EXERCISE BRIEF -> Leaving out all pictures, restate word for word the lines from the one with "Screen dimensions: 706x1568" through the last line of the entries.

DATA FOR PROCESSING ->
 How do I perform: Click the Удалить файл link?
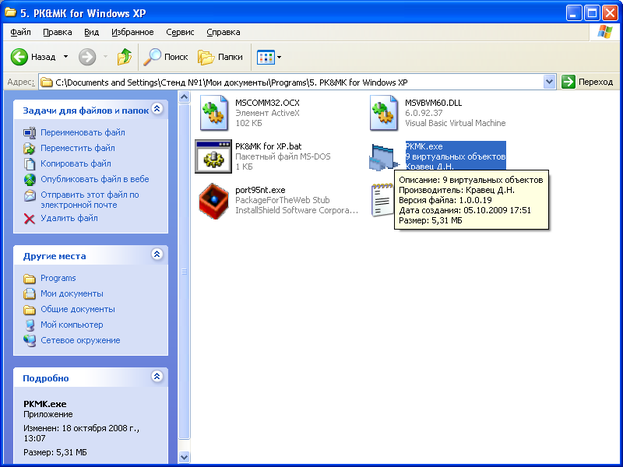(69, 217)
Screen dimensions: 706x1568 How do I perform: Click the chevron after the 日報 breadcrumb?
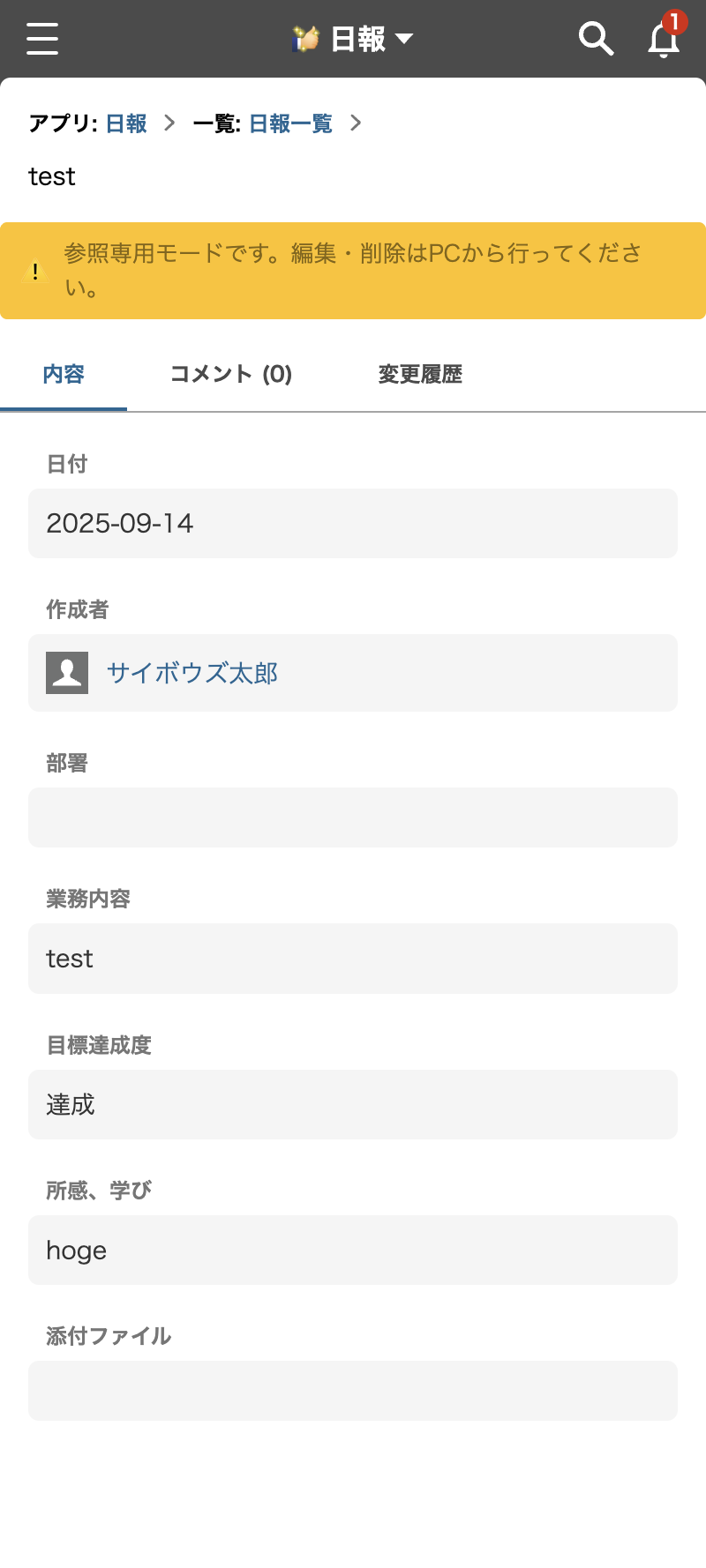coord(169,123)
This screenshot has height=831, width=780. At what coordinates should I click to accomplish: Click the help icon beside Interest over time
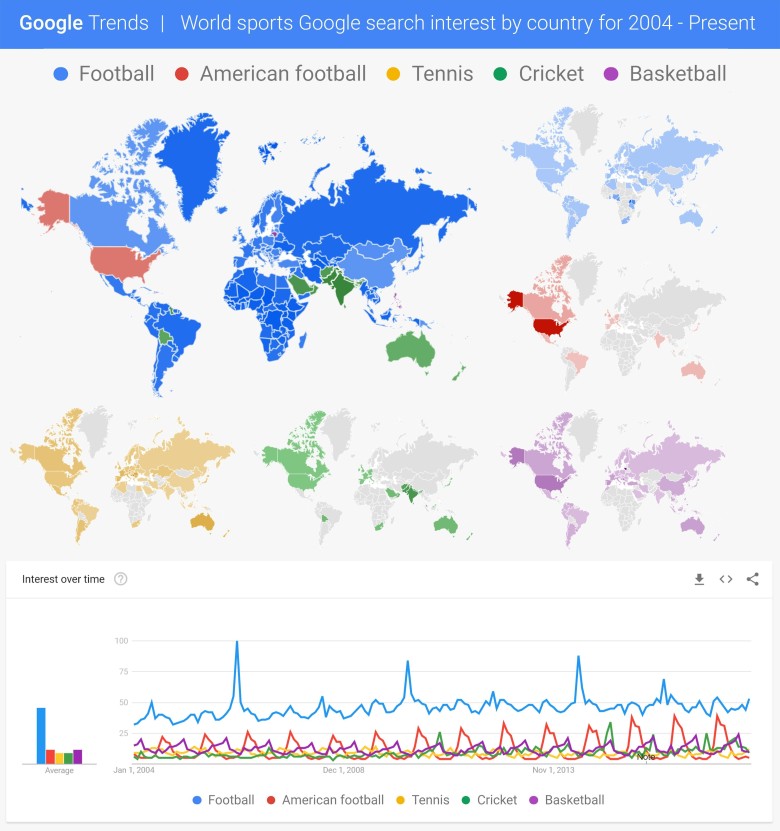[x=121, y=579]

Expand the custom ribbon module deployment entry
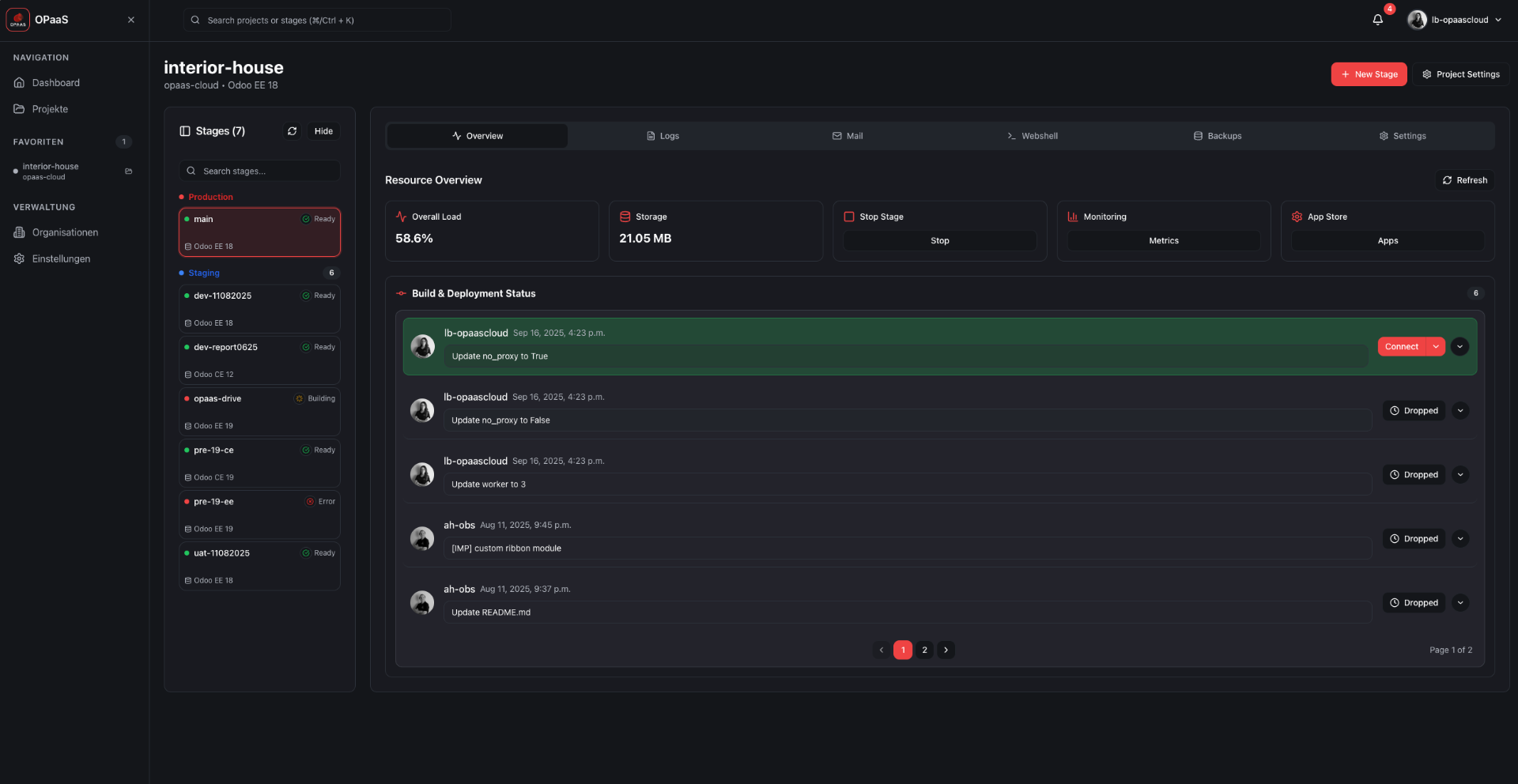[1460, 539]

WRITTEN ANSWER ->
Screen dimensions: 706x1568 How do I perform: Click the chevron after the 日報 breadcrumb?
coord(169,123)
This screenshot has height=831, width=780. At what coordinates should I click to accomplish: Click the help icon beside Interest over time
[x=121, y=579]

Expand the custom ribbon module deployment entry
[1460, 539]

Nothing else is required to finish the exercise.